▶ The task
Which of the lines below hold the word "pixels"? Pull each of them out.

▶ Given information
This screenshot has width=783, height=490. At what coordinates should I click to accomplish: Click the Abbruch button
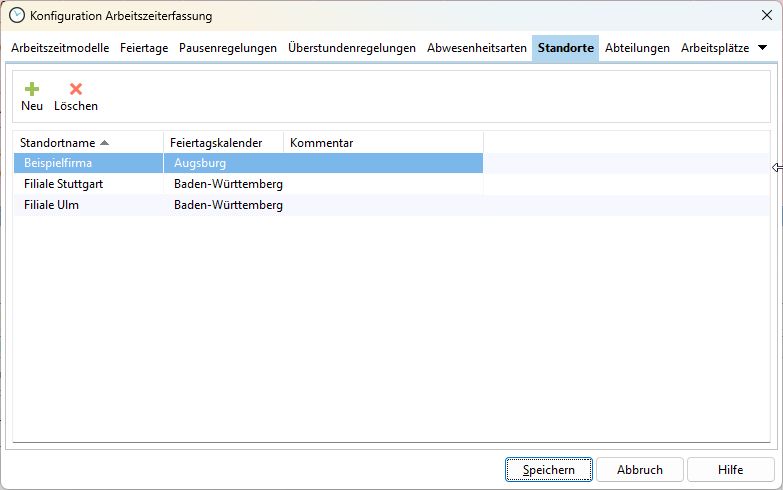click(640, 470)

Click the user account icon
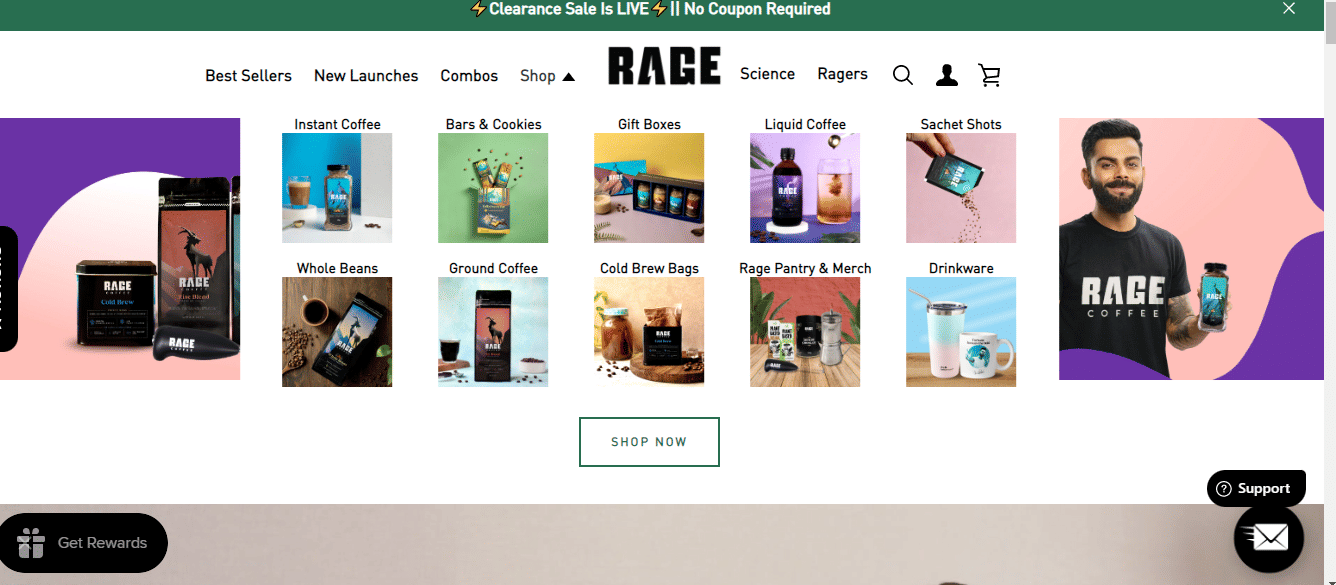tap(946, 75)
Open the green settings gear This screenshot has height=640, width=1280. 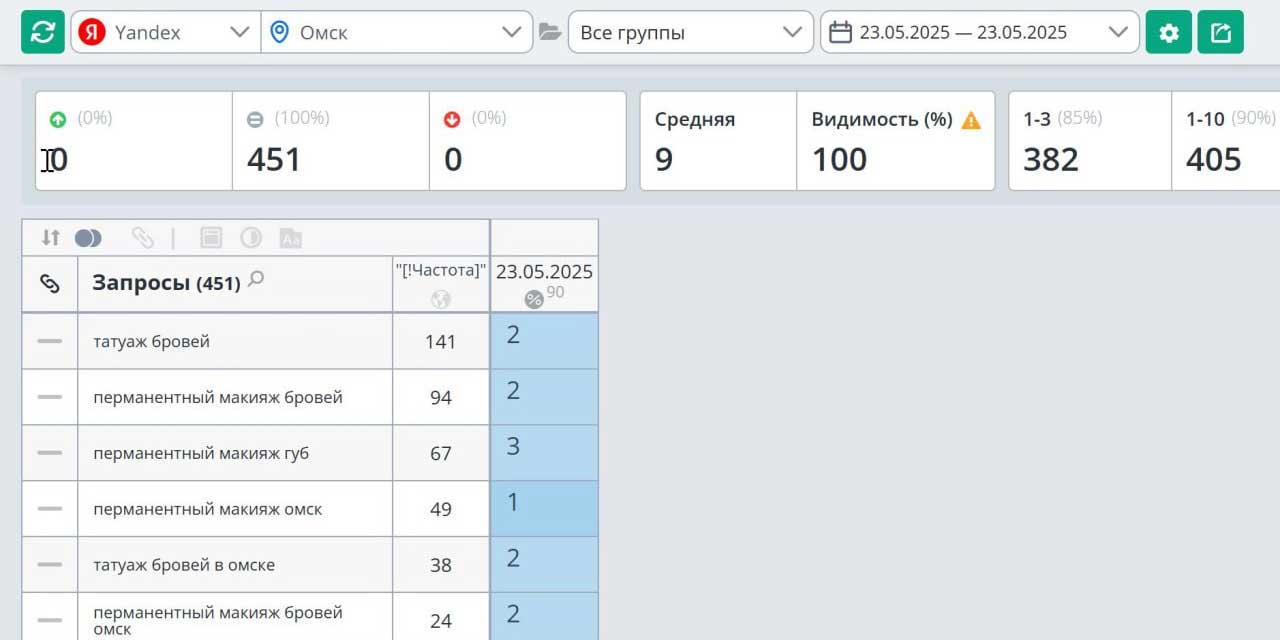(x=1168, y=32)
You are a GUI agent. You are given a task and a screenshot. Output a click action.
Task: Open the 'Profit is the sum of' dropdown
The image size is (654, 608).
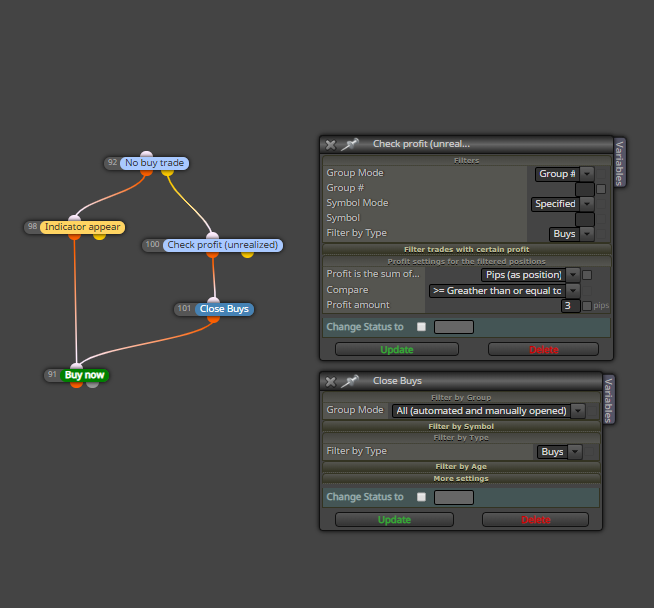(x=530, y=275)
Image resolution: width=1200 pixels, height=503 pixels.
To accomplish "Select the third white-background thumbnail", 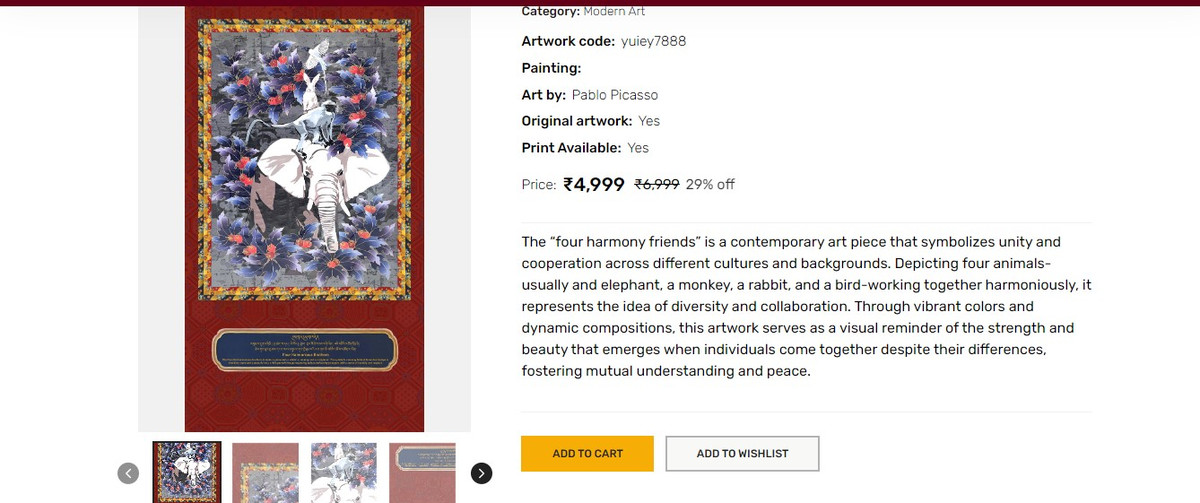I will (x=344, y=472).
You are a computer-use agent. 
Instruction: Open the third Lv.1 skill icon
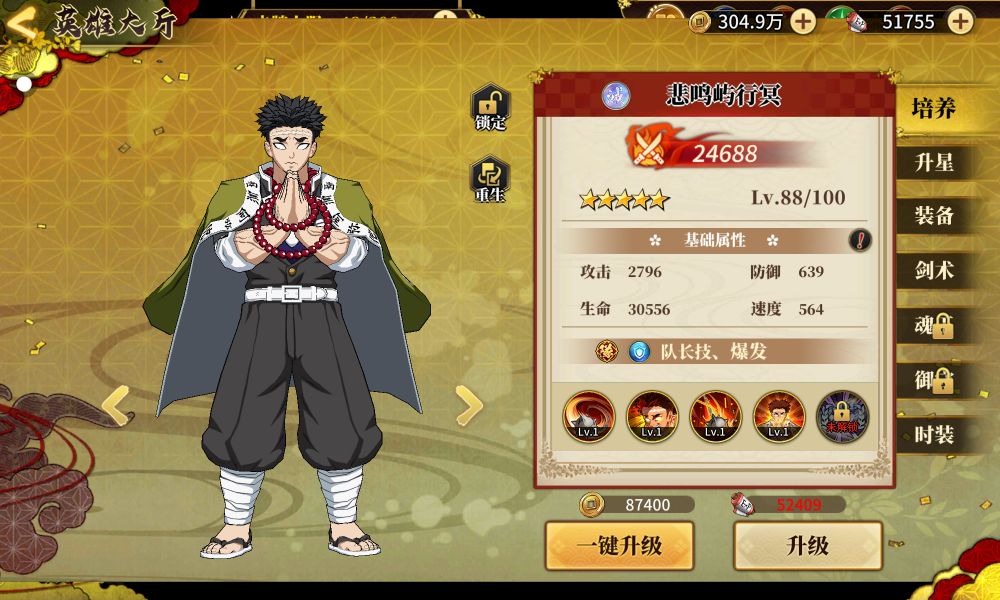pyautogui.click(x=715, y=416)
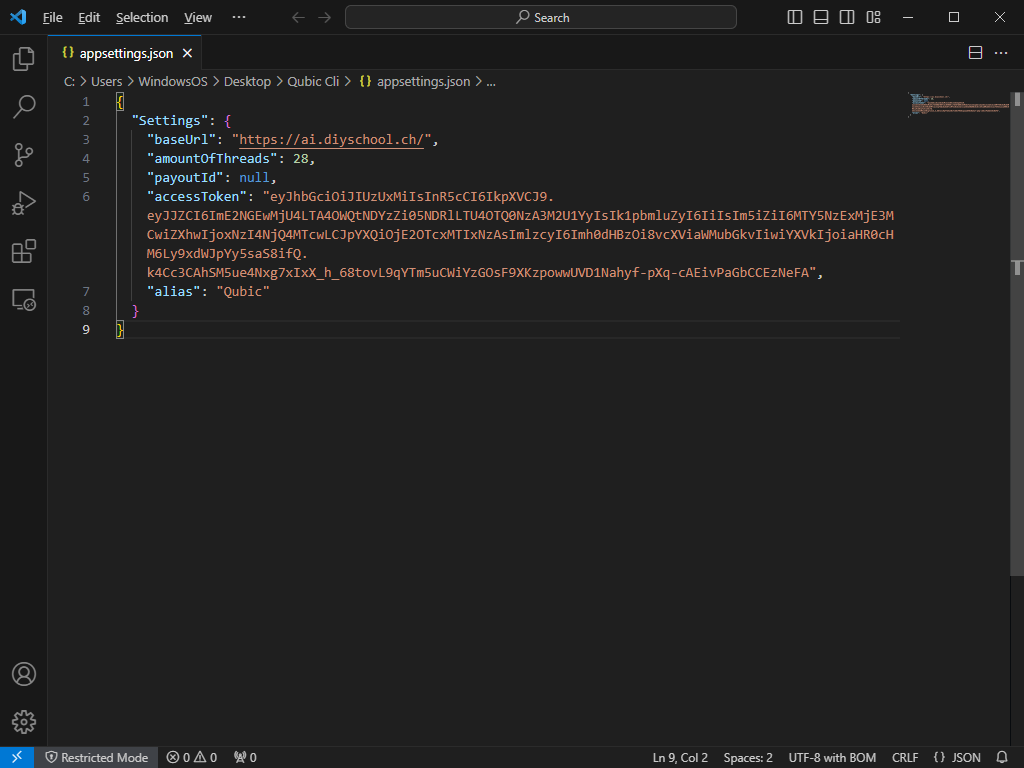This screenshot has height=768, width=1024.
Task: Toggle the Primary Side Bar layout button
Action: (x=795, y=17)
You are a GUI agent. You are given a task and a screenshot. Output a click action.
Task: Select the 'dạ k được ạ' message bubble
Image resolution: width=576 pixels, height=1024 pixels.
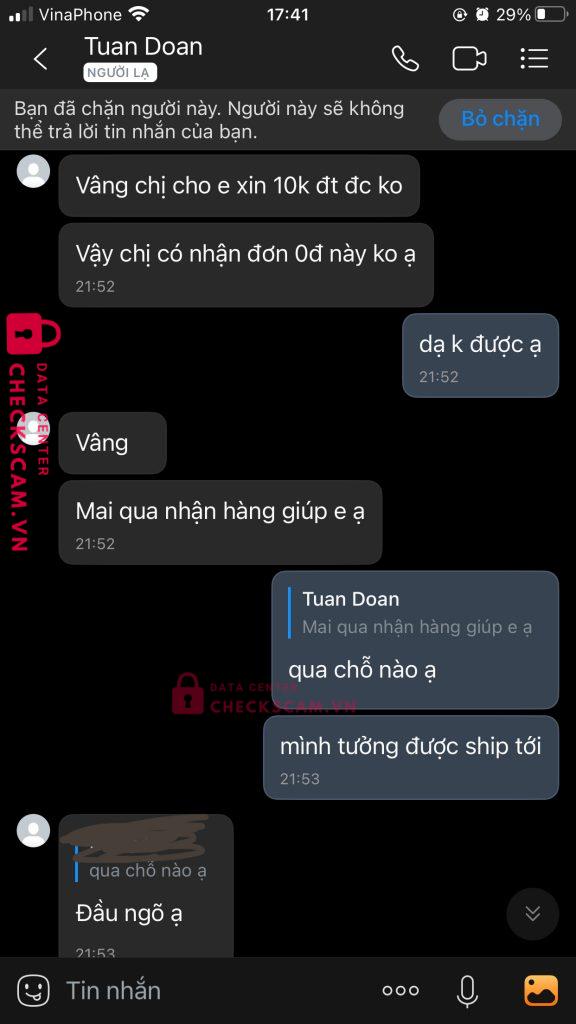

▶ Answer for this exercise
Image resolution: width=1200 pixels, height=503 pixels.
Image resolution: width=576 pixels, height=1024 pixels.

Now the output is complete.